> **Task inputs**:
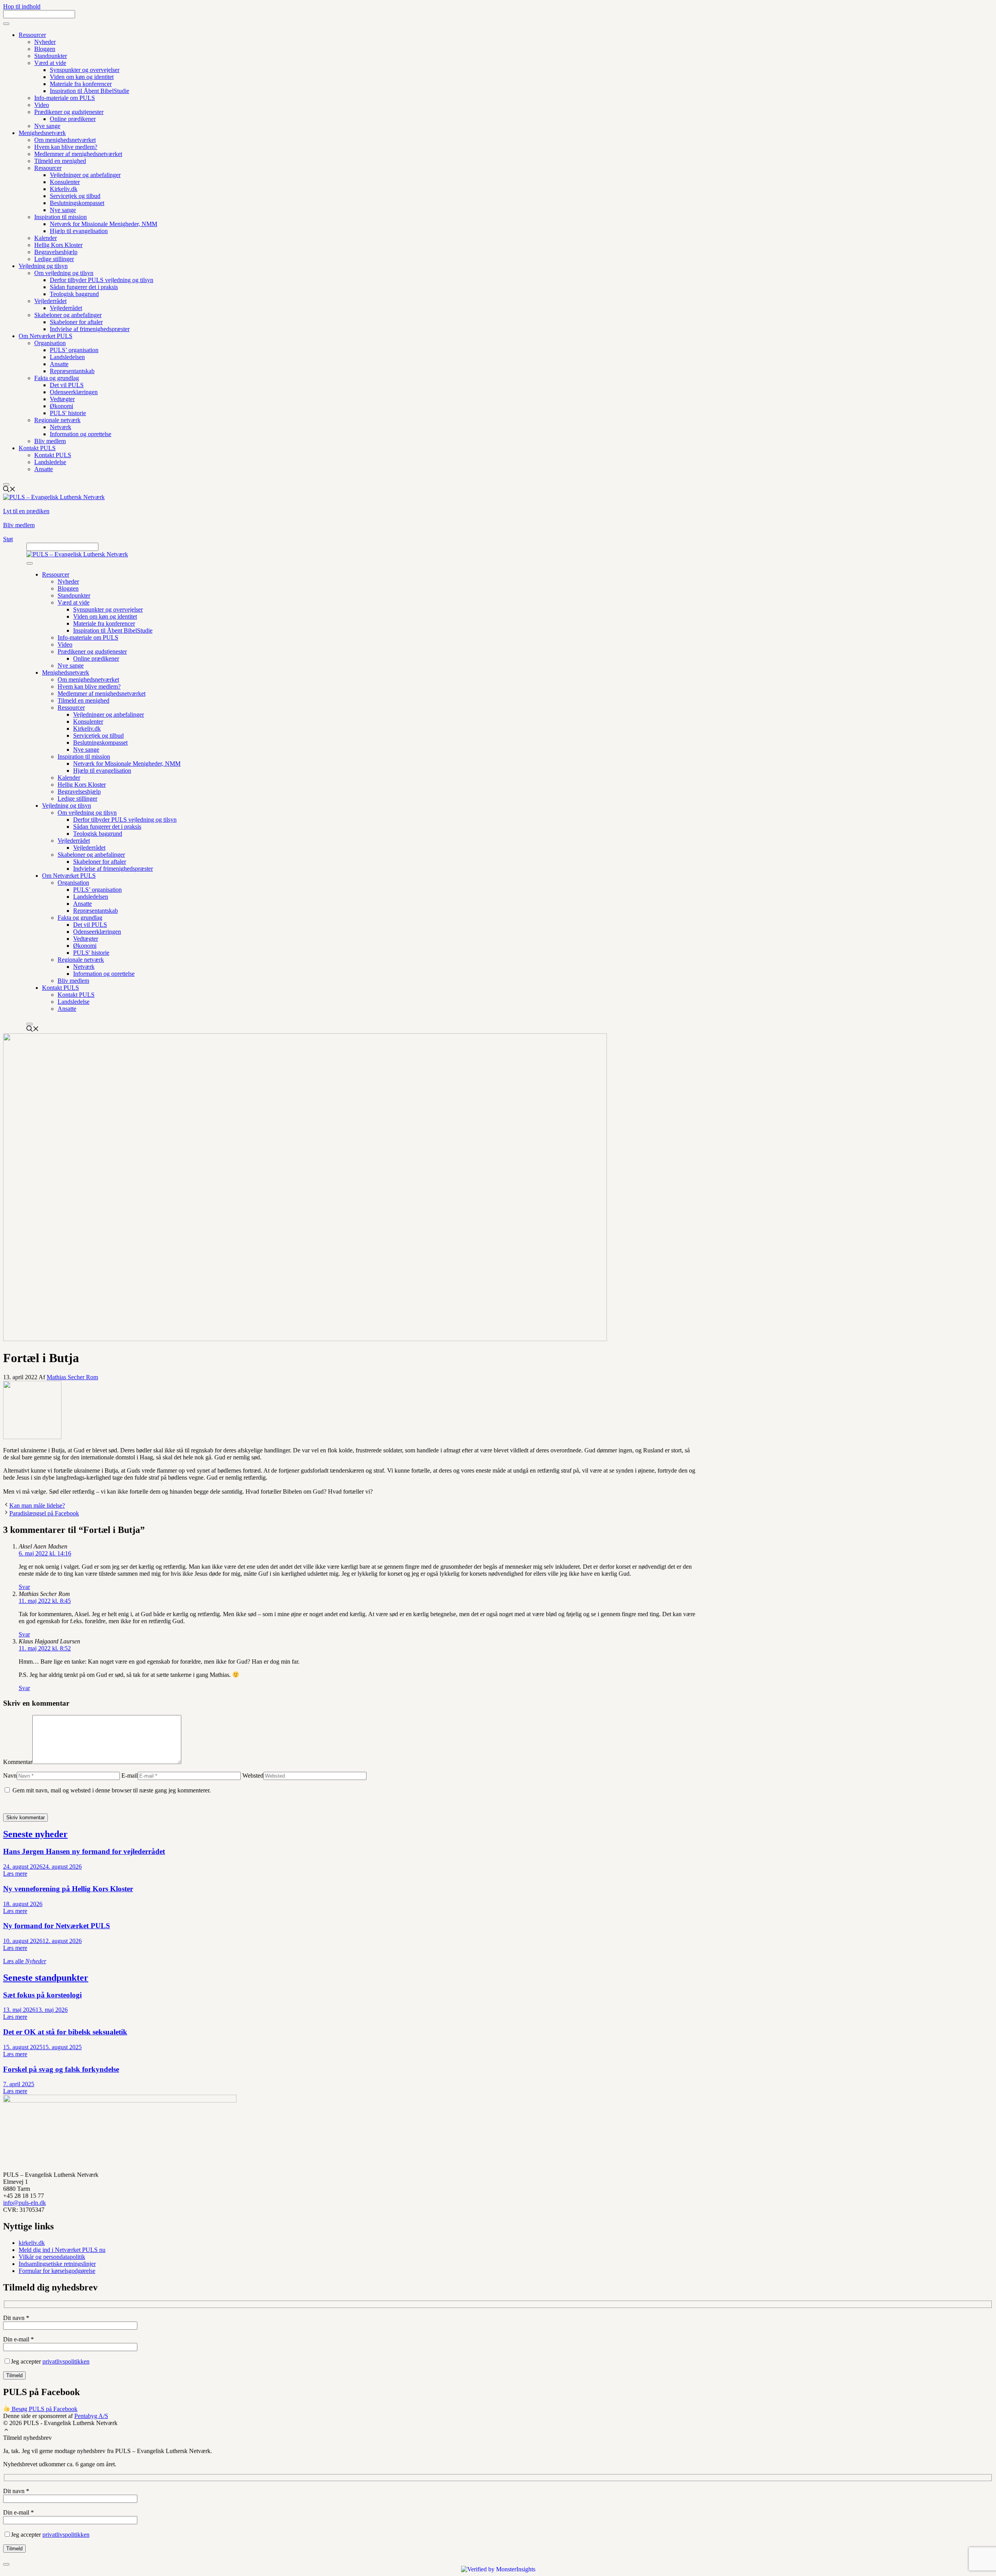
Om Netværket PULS (45, 336)
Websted (252, 1775)
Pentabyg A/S (91, 2416)
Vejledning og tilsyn (43, 266)
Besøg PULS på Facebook (43, 2409)
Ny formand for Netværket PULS (56, 1926)
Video (41, 105)
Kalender (45, 238)
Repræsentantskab (72, 371)
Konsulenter (65, 182)
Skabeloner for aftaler (76, 322)
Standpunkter (50, 56)
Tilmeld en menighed (60, 161)
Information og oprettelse (80, 434)
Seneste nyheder (35, 1834)
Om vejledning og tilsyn (63, 273)
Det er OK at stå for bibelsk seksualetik (65, 2032)
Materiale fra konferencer (81, 84)
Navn (10, 1775)
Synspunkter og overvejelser (84, 70)
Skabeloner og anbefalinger (68, 315)
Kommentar (17, 1762)
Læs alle (24, 1961)
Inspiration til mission (60, 217)
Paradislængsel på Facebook (44, 1513)
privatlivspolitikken (65, 2361)
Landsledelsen (67, 357)
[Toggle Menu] (6, 24)
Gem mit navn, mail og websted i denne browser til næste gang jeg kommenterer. (111, 1790)
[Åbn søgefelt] (9, 490)
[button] (6, 2430)
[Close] (6, 484)
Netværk (60, 427)
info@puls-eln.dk (24, 2202)
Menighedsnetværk (42, 133)
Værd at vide (50, 63)
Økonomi (61, 406)
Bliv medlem (50, 441)
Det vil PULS (67, 385)
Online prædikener (73, 119)
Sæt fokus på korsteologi (42, 1995)
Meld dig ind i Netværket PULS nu (62, 2249)
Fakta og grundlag (56, 378)
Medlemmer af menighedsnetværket (78, 154)
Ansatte (59, 364)
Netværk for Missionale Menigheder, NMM (103, 224)
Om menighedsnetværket (65, 140)
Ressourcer (32, 35)
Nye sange (47, 126)
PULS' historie (68, 413)
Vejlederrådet (50, 301)
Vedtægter (62, 399)
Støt (8, 539)
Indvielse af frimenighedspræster (90, 329)
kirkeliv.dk (32, 2242)
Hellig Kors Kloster (58, 245)
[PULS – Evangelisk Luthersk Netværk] (77, 554)
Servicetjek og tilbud (75, 196)
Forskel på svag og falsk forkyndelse (61, 2069)
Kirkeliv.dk (63, 189)
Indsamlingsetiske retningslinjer (57, 2263)
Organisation (50, 343)
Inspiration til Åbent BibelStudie (89, 91)
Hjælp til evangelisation (79, 231)
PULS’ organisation (74, 350)
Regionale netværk (57, 420)
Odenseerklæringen (74, 392)
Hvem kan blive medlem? (65, 147)
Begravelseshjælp (55, 252)
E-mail (129, 1775)
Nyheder (45, 42)
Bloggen (44, 49)
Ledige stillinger (54, 259)
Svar (24, 1586)
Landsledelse (50, 462)
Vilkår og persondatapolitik (52, 2256)
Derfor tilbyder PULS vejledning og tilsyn (101, 280)
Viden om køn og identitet (82, 77)
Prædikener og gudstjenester (68, 112)
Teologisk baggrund (74, 294)
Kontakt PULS (37, 448)
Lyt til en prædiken (26, 511)
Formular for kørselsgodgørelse (57, 2270)
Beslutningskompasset (77, 203)
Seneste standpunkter (45, 1978)
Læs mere (15, 1873)
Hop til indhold (21, 6)
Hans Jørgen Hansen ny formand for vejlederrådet (84, 1851)
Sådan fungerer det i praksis (84, 287)
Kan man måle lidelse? (37, 1505)
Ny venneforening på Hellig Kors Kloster (68, 1889)
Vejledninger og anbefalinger (85, 175)
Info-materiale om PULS (64, 98)
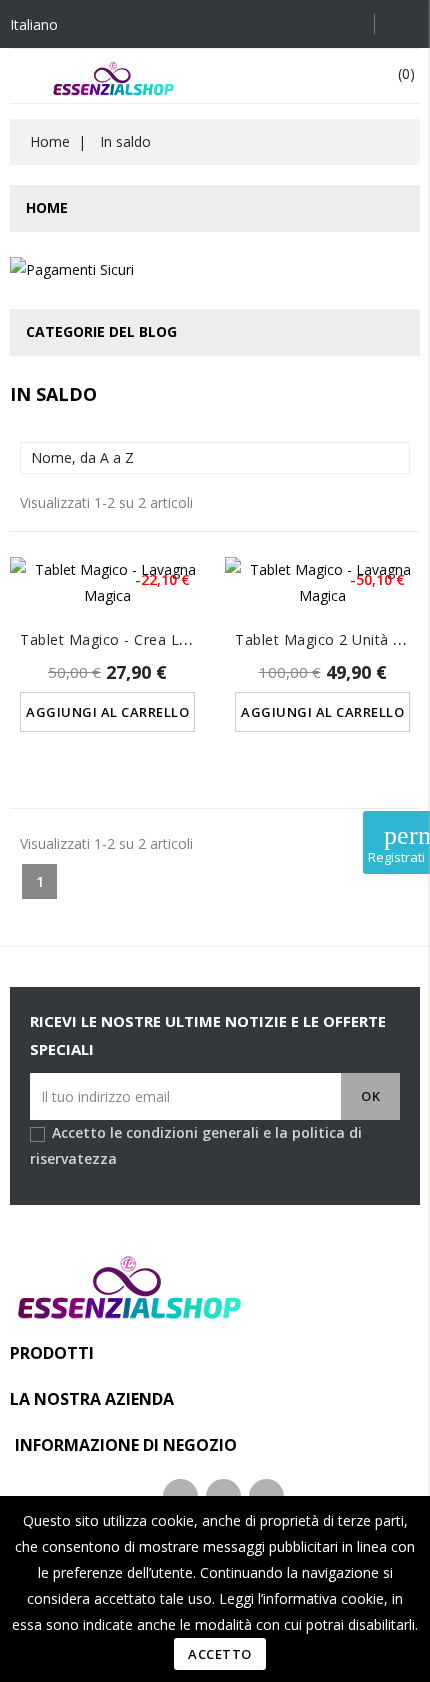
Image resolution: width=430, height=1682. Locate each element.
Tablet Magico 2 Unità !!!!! (323, 639)
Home (47, 207)
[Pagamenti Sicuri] (72, 273)
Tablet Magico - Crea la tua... (124, 639)
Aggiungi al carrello (107, 712)
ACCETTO (220, 1654)
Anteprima (108, 590)
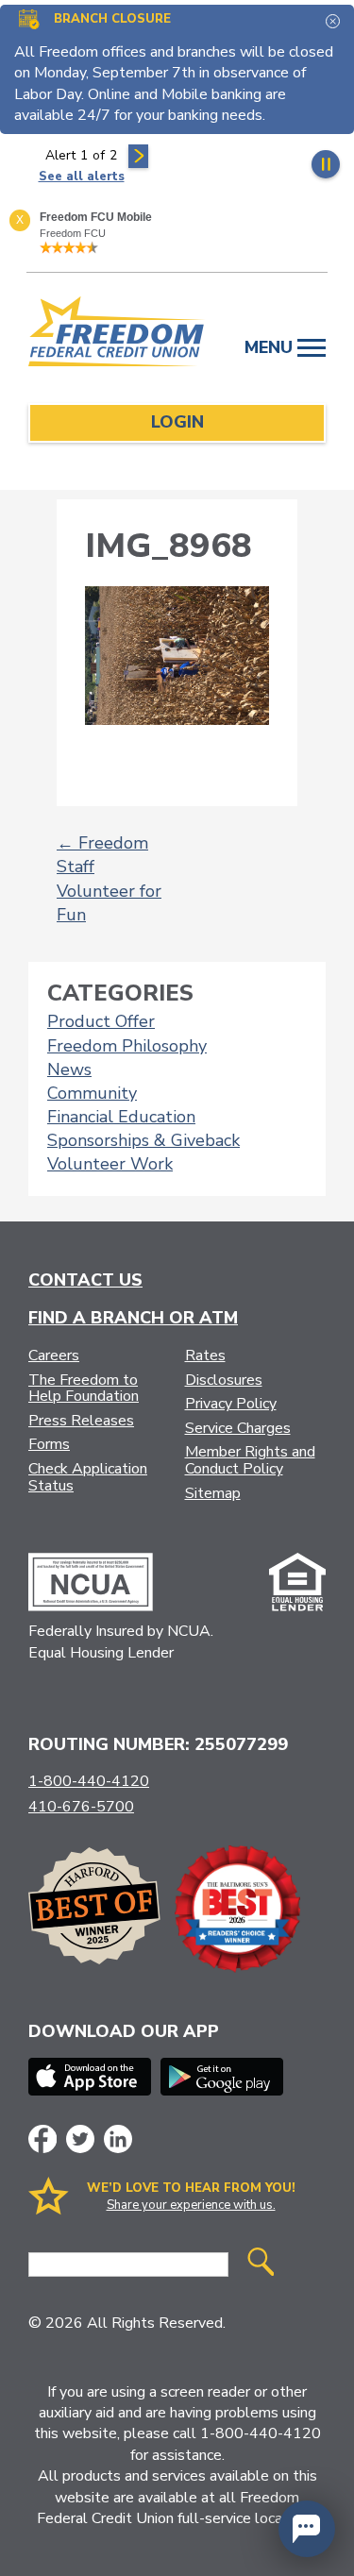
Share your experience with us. (191, 2205)
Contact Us (85, 1280)
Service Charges (238, 1428)
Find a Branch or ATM (133, 1317)
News (69, 1069)
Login (177, 422)
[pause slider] (326, 164)
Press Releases (81, 1420)
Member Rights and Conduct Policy (250, 1460)
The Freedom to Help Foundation (83, 1388)
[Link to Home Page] (117, 334)
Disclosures (223, 1380)
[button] (306, 2528)
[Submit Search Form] (260, 2264)
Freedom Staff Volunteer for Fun (109, 879)
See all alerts (82, 176)
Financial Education (121, 1116)
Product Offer (101, 1021)
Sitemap (213, 1493)
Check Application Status (87, 1477)
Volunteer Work (110, 1164)
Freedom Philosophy (127, 1046)
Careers (53, 1355)
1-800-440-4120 (88, 1781)
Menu (270, 347)
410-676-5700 (81, 1806)
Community (92, 1093)
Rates (205, 1355)
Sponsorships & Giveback (143, 1140)
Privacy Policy (231, 1403)
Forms (49, 1444)
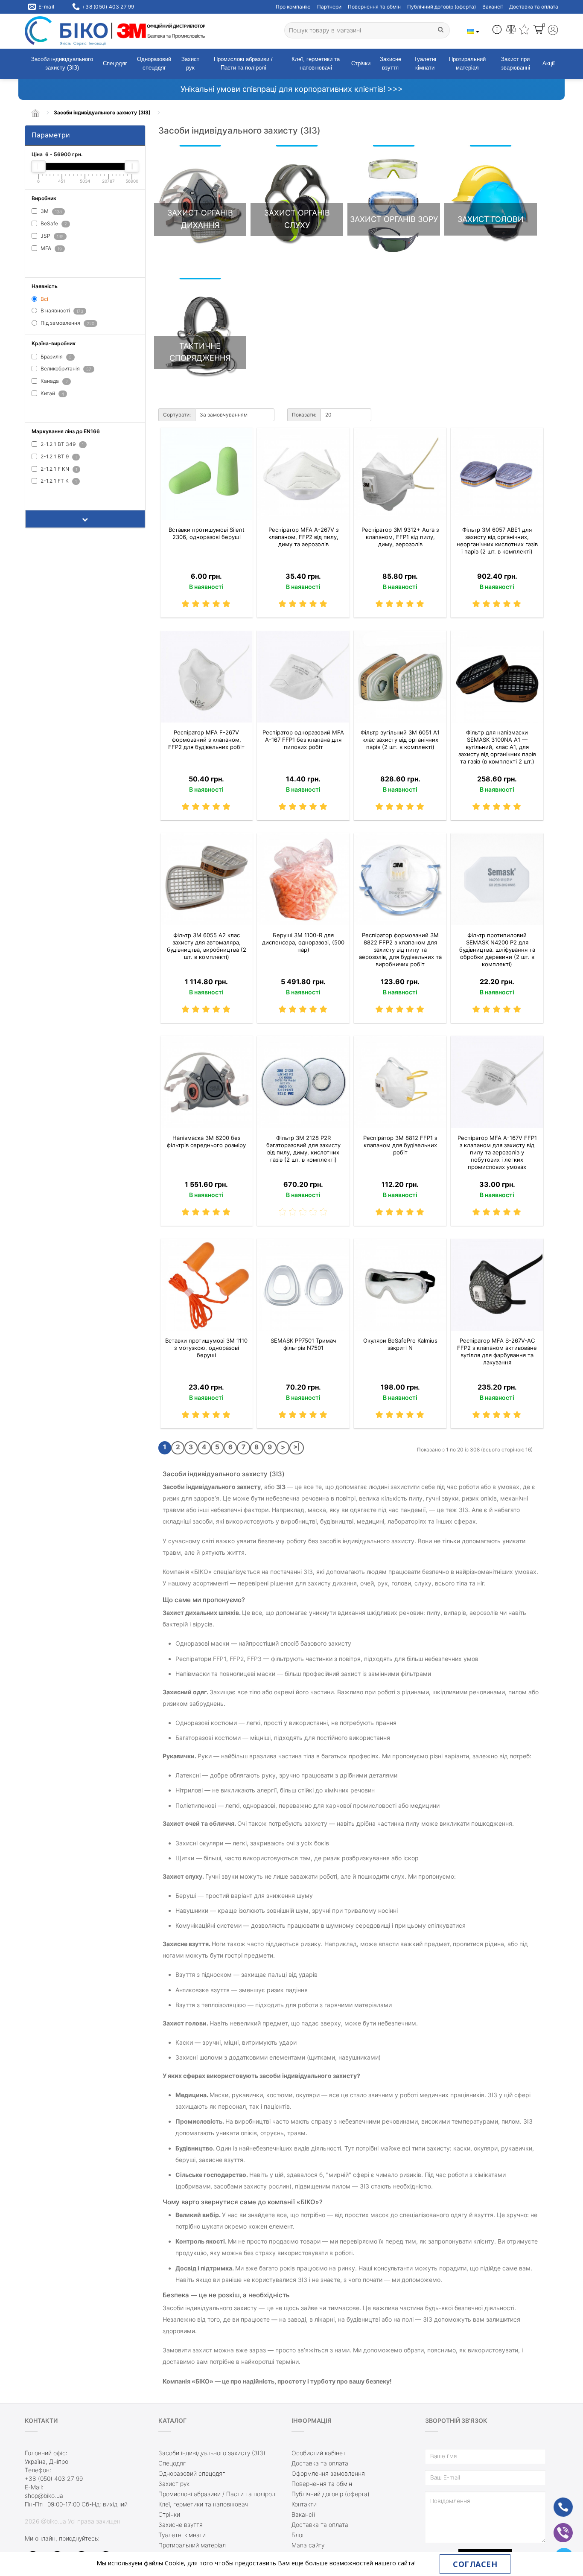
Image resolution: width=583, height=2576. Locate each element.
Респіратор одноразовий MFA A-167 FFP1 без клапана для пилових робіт (303, 739)
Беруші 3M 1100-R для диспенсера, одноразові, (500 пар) (303, 942)
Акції (548, 63)
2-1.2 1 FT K (58, 481)
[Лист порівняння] (511, 30)
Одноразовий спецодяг (154, 63)
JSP (51, 236)
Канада (53, 381)
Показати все (53, 262)
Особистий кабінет (319, 2453)
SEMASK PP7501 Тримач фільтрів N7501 (303, 1344)
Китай (51, 393)
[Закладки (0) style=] (524, 30)
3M (50, 211)
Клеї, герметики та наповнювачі (316, 63)
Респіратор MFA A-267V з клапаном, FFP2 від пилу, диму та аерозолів (303, 537)
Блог (298, 2534)
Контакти (304, 2504)
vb (557, 2527)
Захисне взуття (390, 63)
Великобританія (65, 369)
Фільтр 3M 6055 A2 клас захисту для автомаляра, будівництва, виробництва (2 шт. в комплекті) (206, 946)
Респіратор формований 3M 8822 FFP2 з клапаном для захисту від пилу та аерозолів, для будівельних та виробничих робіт (400, 949)
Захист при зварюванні (515, 63)
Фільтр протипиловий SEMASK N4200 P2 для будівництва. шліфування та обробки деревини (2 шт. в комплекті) (497, 949)
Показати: (304, 414)
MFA (50, 248)
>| (296, 1447)
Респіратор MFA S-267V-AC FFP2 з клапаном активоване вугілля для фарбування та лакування (497, 1351)
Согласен (475, 2564)
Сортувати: (177, 414)
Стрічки (360, 63)
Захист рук (190, 63)
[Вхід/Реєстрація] (553, 30)
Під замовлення (66, 323)
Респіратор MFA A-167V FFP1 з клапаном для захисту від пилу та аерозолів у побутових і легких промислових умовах (497, 1152)
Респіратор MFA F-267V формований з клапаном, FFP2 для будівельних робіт (206, 739)
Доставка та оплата (533, 6)
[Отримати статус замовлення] (497, 30)
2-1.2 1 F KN (58, 469)
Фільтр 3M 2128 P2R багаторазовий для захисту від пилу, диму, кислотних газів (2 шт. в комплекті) (303, 1148)
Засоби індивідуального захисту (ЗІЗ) (62, 63)
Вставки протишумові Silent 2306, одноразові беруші (207, 533)
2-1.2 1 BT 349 (61, 444)
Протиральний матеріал (467, 63)
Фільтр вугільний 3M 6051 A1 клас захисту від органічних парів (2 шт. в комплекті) (400, 739)
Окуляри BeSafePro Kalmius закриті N (400, 1344)
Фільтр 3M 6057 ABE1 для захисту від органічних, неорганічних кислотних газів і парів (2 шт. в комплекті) (497, 540)
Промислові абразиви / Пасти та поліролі (243, 63)
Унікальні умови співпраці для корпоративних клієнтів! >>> (292, 89)
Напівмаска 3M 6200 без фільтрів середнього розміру (206, 1141)
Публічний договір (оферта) (441, 6)
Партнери (329, 6)
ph (556, 2502)
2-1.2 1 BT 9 (58, 456)
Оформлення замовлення (328, 2473)
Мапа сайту (308, 2545)
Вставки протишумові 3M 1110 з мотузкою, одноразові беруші (206, 1347)
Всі (43, 299)
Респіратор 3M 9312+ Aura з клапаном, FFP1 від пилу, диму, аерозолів (400, 537)
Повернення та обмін (374, 6)
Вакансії (492, 6)
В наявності (61, 310)
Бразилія (55, 356)
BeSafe (53, 223)
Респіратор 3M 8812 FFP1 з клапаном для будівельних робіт (400, 1145)
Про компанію (293, 6)
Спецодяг (115, 63)
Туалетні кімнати (425, 63)
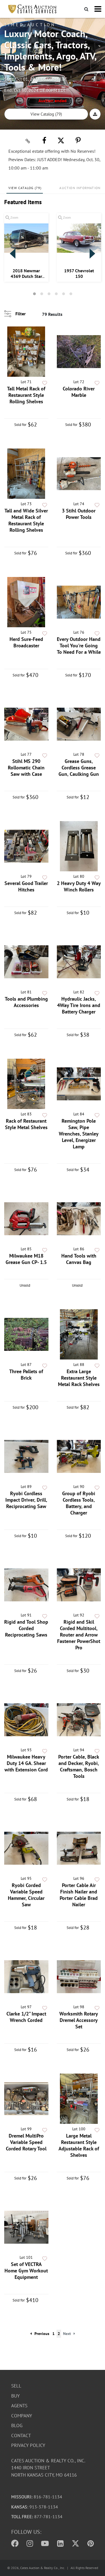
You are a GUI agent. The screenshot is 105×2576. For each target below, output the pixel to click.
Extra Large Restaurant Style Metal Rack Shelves (79, 1377)
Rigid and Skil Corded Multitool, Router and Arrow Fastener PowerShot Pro (78, 1635)
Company (21, 2416)
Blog (16, 2425)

> **Assigned task**: The range runs from the line above containing "Video (41, 105)" to the line containing "Hellig Kors Kloster (58, 245)", inclusive. Restate those lines word for word and no others.

> **Output**:
Video (41, 105)
Kalender (45, 238)
Repræsentantskab (72, 371)
Konsulenter (65, 182)
Skabeloner for aftaler (76, 322)
Standpunkter (50, 56)
Tilmeld en menighed (60, 161)
Information og oprettelse (80, 434)
Seneste nyheder (35, 1834)
Om vejledning og tilsyn (63, 273)
Det er OK at stå for bibelsk seksualetik (65, 2032)
Materiale fra konferencer (81, 84)
Navn (10, 1775)
Synspunkter og overvejelser (84, 70)
Skabeloner og anbefalinger (68, 315)
Kommentar (17, 1762)
Læs alle (24, 1961)
Inspiration til mission (60, 217)
Paradislængsel på Facebook (44, 1513)
privatlivspolitikken (65, 2361)
Landsledelsen (67, 357)
[Toggle Menu] (6, 24)
Gem mit navn, mail og websted i denne browser til næste gang jeg kommenterer. (111, 1790)
[Åbn søgefelt] (9, 490)
[button] (6, 2430)
[Close] (6, 484)
Netværk (60, 427)
info@puls-eln.dk (24, 2202)
Menighedsnetværk (42, 133)
Værd at vide (50, 63)
Økonomi (61, 406)
Bliv medlem (50, 441)
Det vil PULS (67, 385)
Online prædikener (73, 119)
Sæt fokus på korsteologi (42, 1995)
Meld dig ind i Netværket PULS nu (62, 2249)
Fakta og grundlag (56, 378)
Medlemmer af menighedsnetværket (78, 154)
Ansatte (59, 364)
Netværk for Missionale Menigheder, NMM (103, 224)
Om menighedsnetværket (65, 140)
Ressourcer (32, 35)
Nye sange (47, 126)
PULS' historie (68, 413)
Vejlederrådet (50, 301)
Vedtægter (62, 399)
Støt (8, 539)
Indvielse af frimenighedspræster (90, 329)
kirkeliv.dk (32, 2242)
Hellig Kors Kloster (58, 245)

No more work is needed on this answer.